The company has closed a security weakness which put its internal company files and credentials on the public internet.
Security researchers Can Yoleri, Murat Özfidan and Egemen Koçhisarlı with SOCRadar, a cybersecurity company which helps organisations in finding security weaknesses, found out an open and public storage server hosted on Microsoft's Azure cloud service, hosting internal information from Microsoft's Bing search engine.
The Azure storage server had code, scripts, and configurations that contained passwords, keys, and other credentials used by Microsoft employees to log into other internal databases and systems.
However, the password on the storage server was never applied, making it accessible to all people on the internet.
Speaking to TechCrunch, Yoleri added that the exposed data would be misused by hackers in a bid to discover or get access to other areas where Microsoft stores its internal files. Determining these storage locations "may lead to worse data leaks and even compromise the services being used," Yoleri said.
Researchers discovered Microsoft's security leak on February 6 and managed to close the spilling files on March 5.
A spokesperson for Microsoft did not have any comment by the time of publication. In a statement sent after publication on Wednesday, Microsoft's Jeff Jones told TechCrunch, "Although the credentials should not have been exposed, the credentials were only available from internal networks, and the access was disabled after testing. We appreciate our partners who responsibly reported this issue.".
Jones wouldn't say for how long the cloud server had been exposed to the internet, nor whether anyone other than SOCRadar discovered the exposed data inside.
This is the latest security gaffe for Microsoft as the company attempts to win back customer trust following a series of cloud-related security incidents over the past few years. Last year, researchers discovered a similar issue when they found out that Microsoft employees were exposing their own corporate network logins by publishing code on GitHub.

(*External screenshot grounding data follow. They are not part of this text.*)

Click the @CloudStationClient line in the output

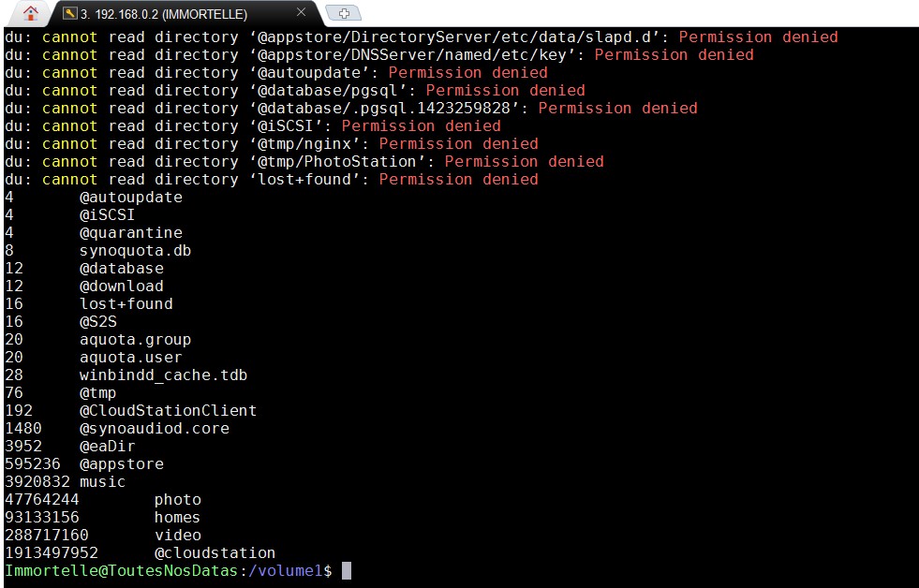click(x=168, y=410)
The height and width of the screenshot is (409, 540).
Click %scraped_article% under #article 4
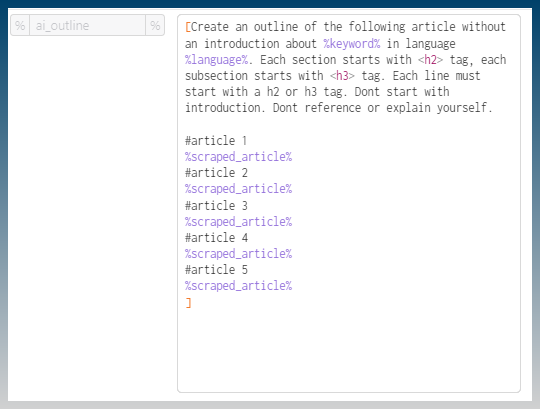click(x=238, y=254)
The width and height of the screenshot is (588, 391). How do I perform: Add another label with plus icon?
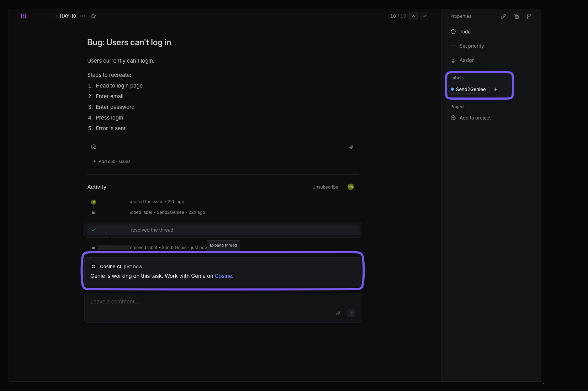point(496,89)
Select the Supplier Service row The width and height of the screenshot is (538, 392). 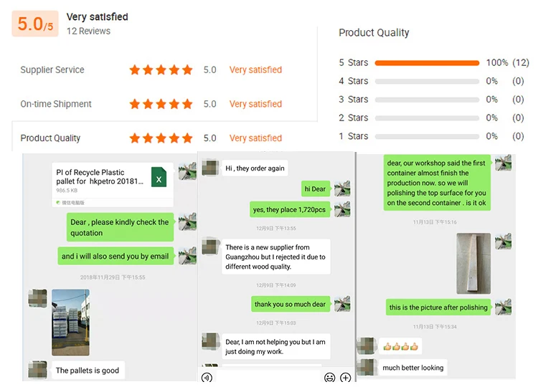pos(52,70)
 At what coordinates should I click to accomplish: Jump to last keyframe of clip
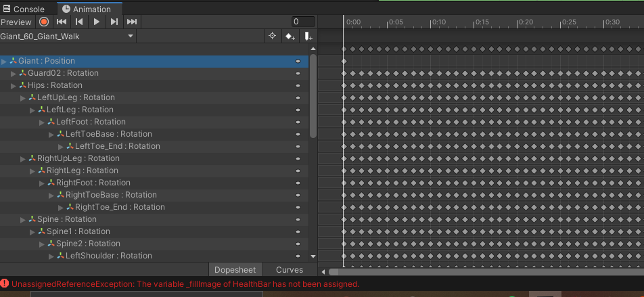(x=132, y=22)
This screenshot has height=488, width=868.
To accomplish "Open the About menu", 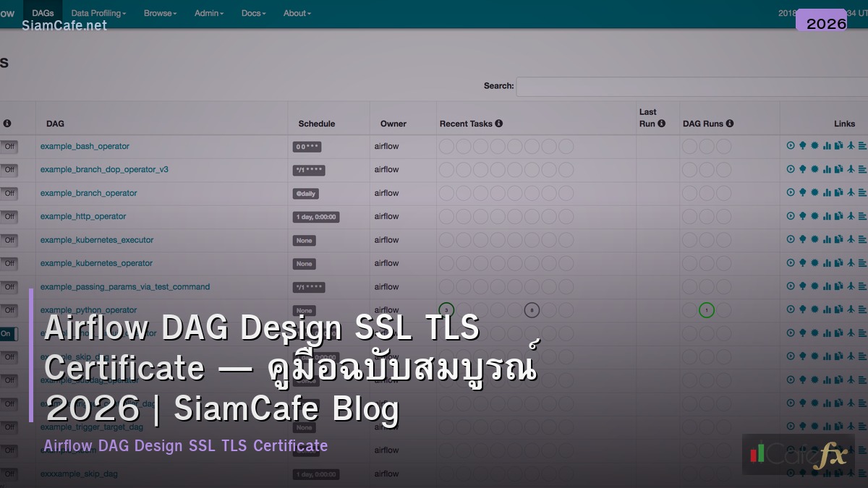I will [x=296, y=12].
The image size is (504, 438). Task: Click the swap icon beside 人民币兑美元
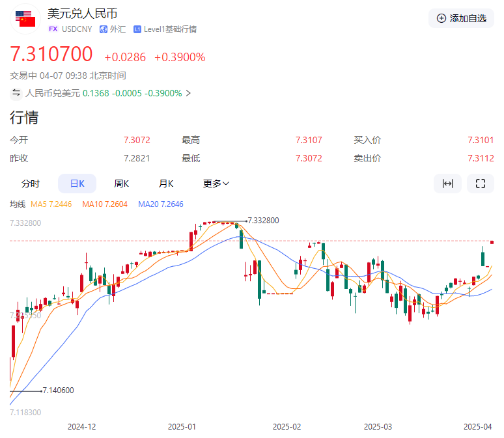click(16, 93)
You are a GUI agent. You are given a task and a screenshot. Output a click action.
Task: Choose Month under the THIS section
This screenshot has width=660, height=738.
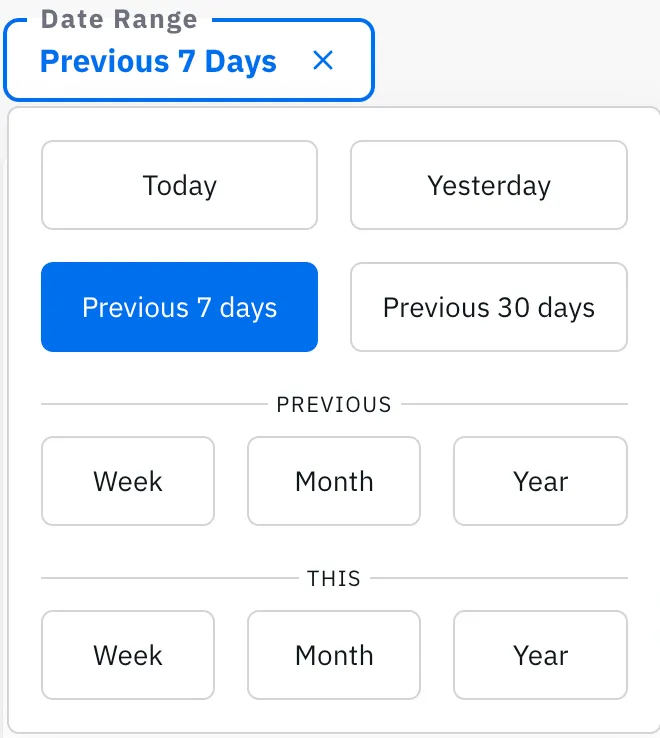click(334, 655)
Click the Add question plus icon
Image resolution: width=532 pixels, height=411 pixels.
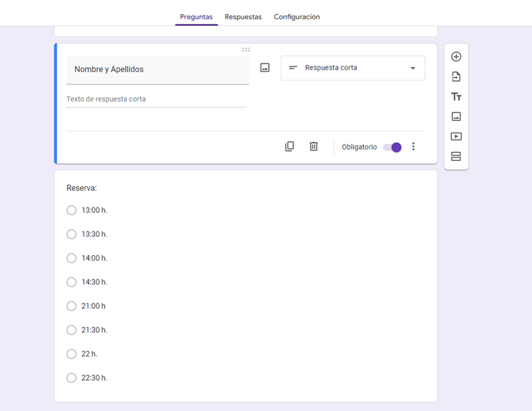pyautogui.click(x=456, y=57)
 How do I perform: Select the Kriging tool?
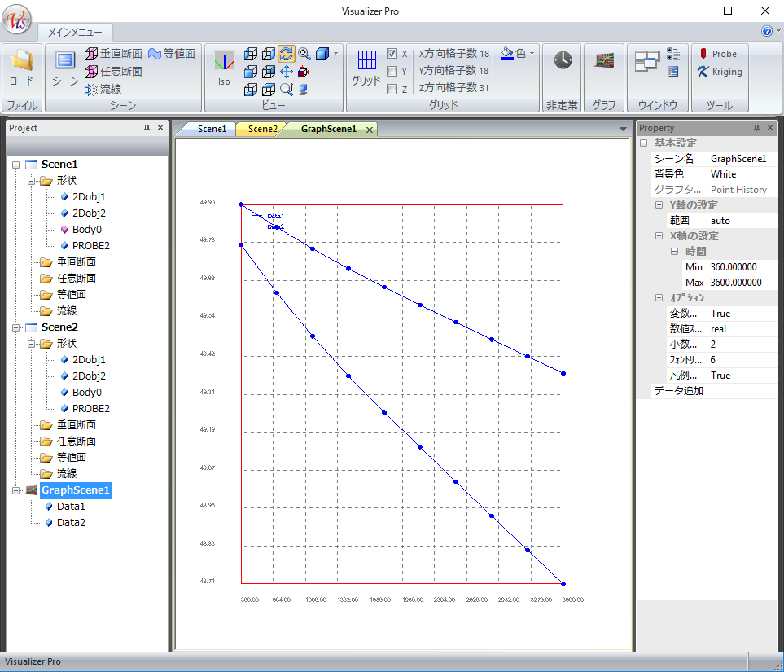point(720,72)
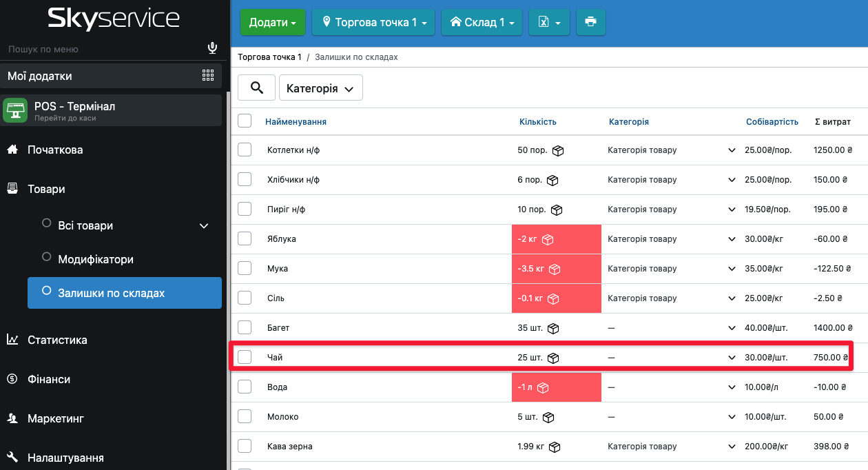The height and width of the screenshot is (470, 868).
Task: Open the Категорія filter dropdown
Action: point(320,88)
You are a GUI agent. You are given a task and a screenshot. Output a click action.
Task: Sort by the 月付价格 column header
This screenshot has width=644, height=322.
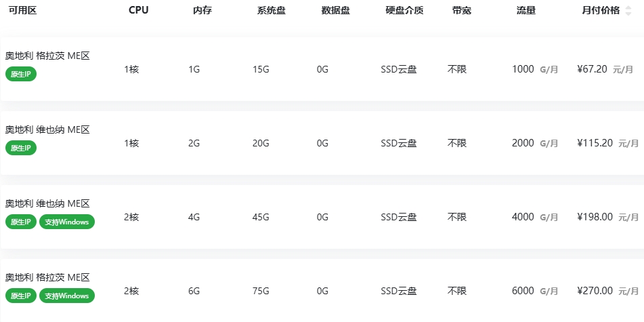600,11
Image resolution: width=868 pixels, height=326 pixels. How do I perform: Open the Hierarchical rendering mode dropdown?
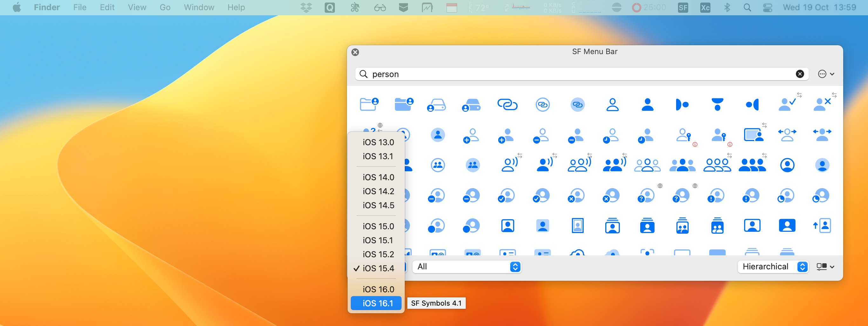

Last year, Microsoft also was faulted when the company acknowledged it didn't know how China-backed hackers accessed an internal email signing key that opened the door for the hackers to gain access to the content of wide swaths of inboxes hosted by Microsoft on behalf of senior U.S. government officials. In a report published last week, an independent board of cyber experts tasked with investigating the email breach concluded that the hackers succeeded because of a "cascade of security failures at Microsoft."
The company revealed that it is still battling the ongoing cyberattack that made it possible for Russian state-backed hackers to steal portions of the company's source code and internal emails from Microsoft corporate executives.